Exact reproduction of the data is required, with images excluded.

** Collected data entries **

++++++

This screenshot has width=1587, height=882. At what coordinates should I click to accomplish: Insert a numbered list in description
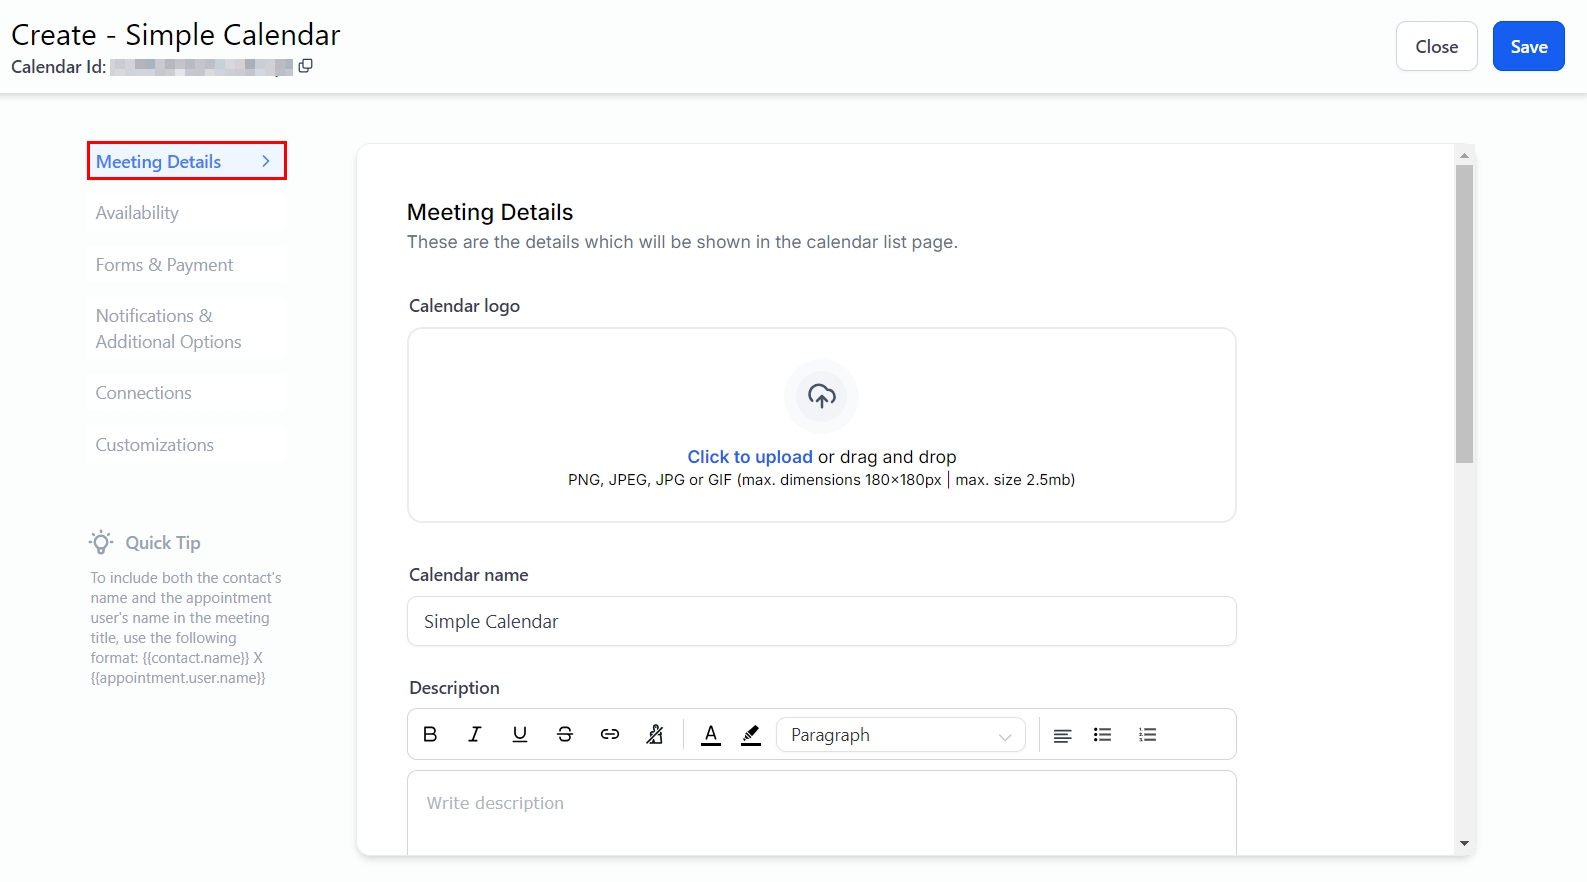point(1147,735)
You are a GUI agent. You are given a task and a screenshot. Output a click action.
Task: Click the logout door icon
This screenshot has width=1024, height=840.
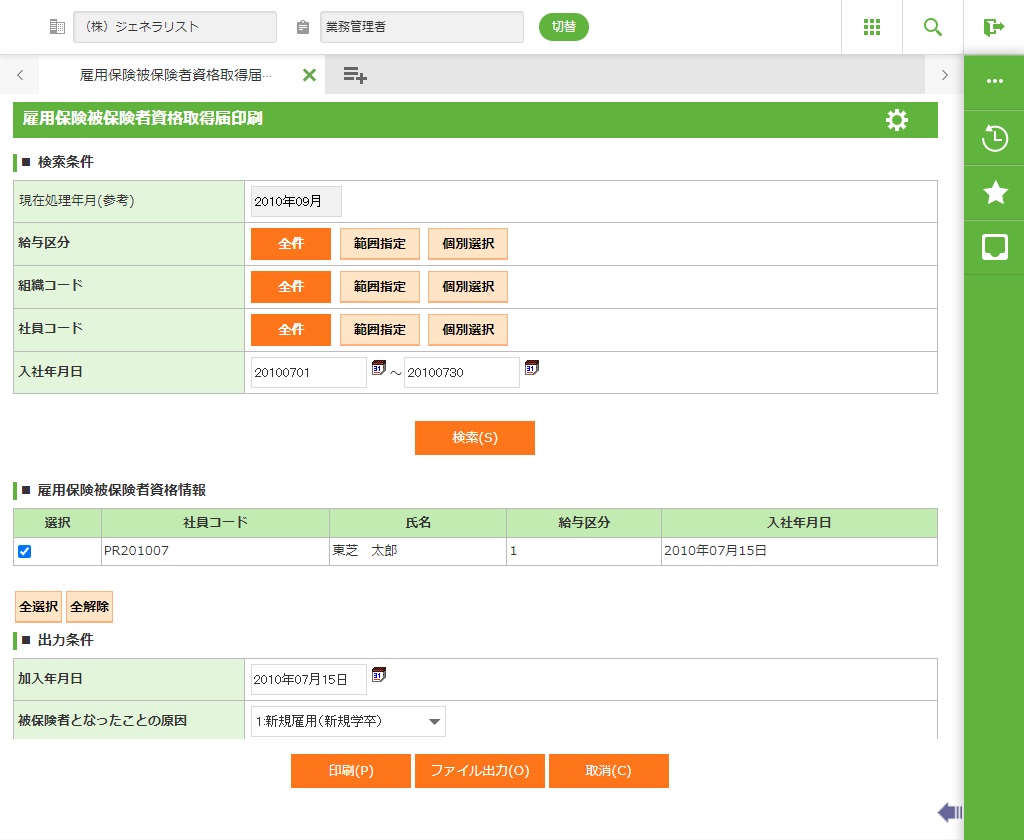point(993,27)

++++++

** PROBLEM SOLUTION **
This screenshot has width=1587, height=882. At what coordinates should I click to accomplish: Insert a numbered list in description
point(1147,735)
You are a GUI agent. You are given a task and a screenshot. Output a click action.
Task: Click the logout door icon
This screenshot has width=1024, height=840.
point(993,27)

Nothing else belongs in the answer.